The Jersey Devil has been grist for plenty of video games, movies and TV shows (including an episode of “The X-Files”), and most have been bad; this is easily among the worst.  That the production is threadbare is to be expected (the RV crash is a mess, sloppily shot by John Lazear and clumsily edited by Jeremy Inman and director Dale Fabrigar), but overall John Gaitan’s production design is of bargain-basement quality, and there’s no rhythm to either the direction or the editing: the film just shifts haphazardly back and forth between one plot thread and another.  (At one point, Michelle decides to follow Sarah and Alex, only to wind up blundering about the woods.  Anybody who’s seen “The Shining” can guess what happens next.)  Mikel Shane Prather’s score offers no relief from the grainy images.  The few effects, to use the term loosely, are awful.

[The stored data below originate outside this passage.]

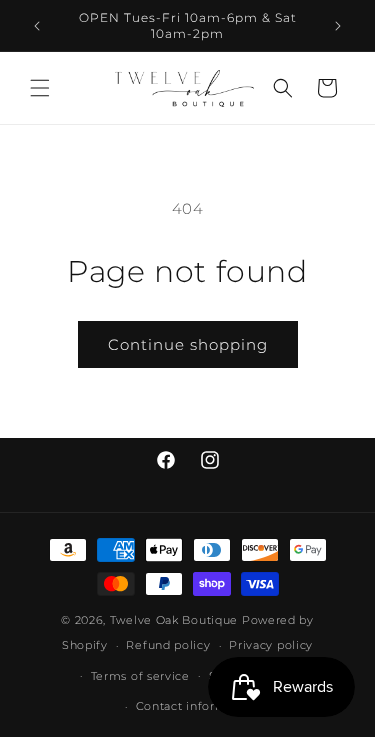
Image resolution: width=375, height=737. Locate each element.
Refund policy (168, 645)
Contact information (197, 706)
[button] (40, 88)
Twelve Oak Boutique (174, 620)
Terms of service (140, 676)
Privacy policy (271, 645)
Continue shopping (188, 344)
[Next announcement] (338, 26)
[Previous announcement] (37, 26)
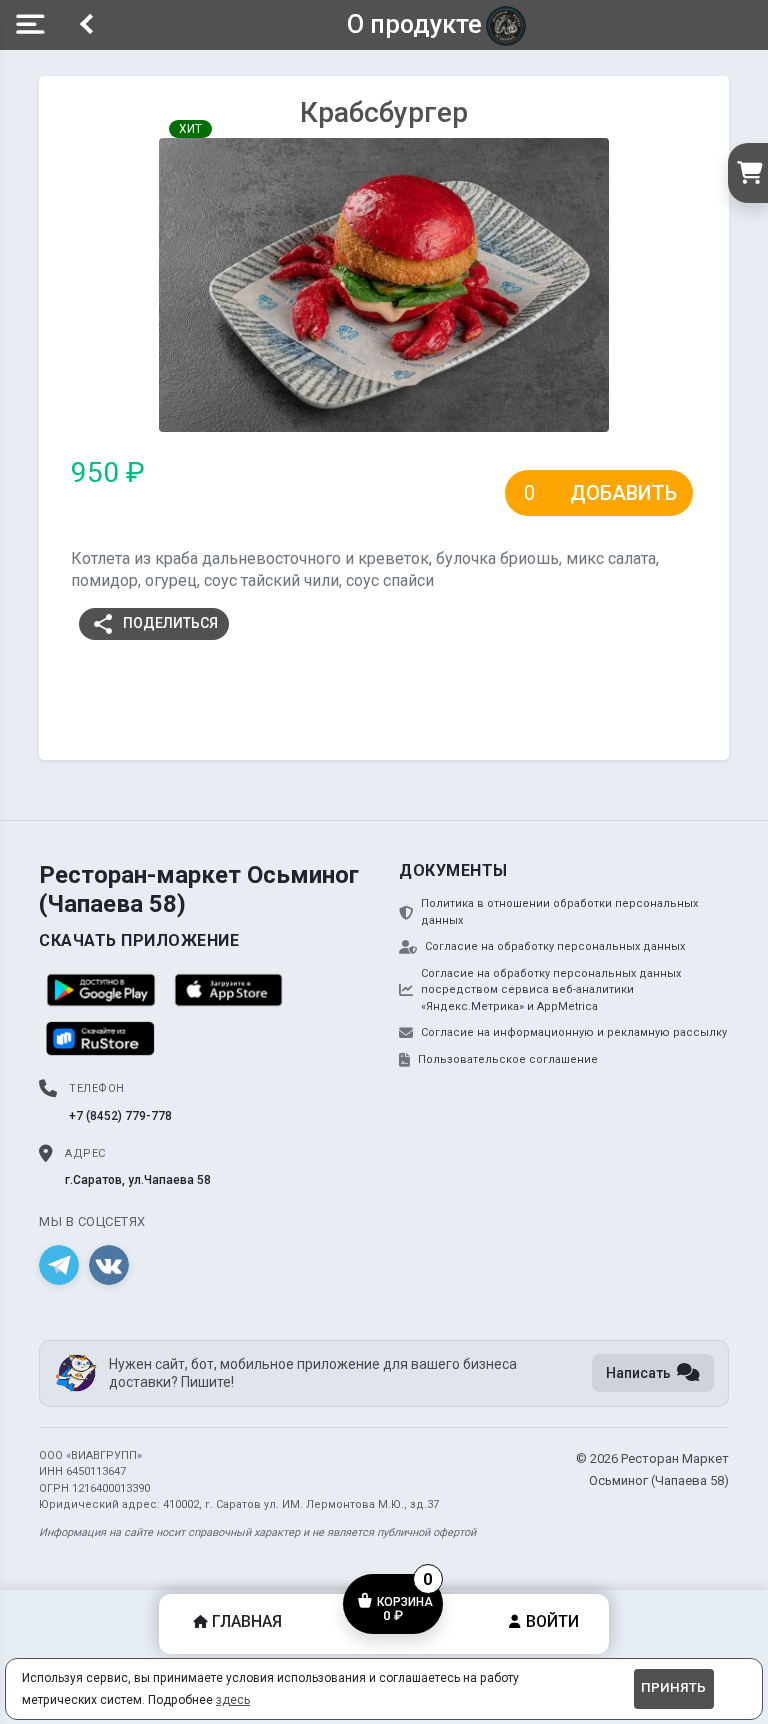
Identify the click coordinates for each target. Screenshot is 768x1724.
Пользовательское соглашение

Most of the acting can be charitably described as rudimentary, but special note must be made of the terrible turn by Anne as Sarah; she’s like a black hole in the middle of the screen, delivering her lines with dead intonation.  She’s also listed as one of the producers; perhaps one of her choices should have been to remain behind the camera.

As to that forgotten subtitle: maybe bad blood never dies, but “Reed’s Point” also proves that bad movies will always be with us.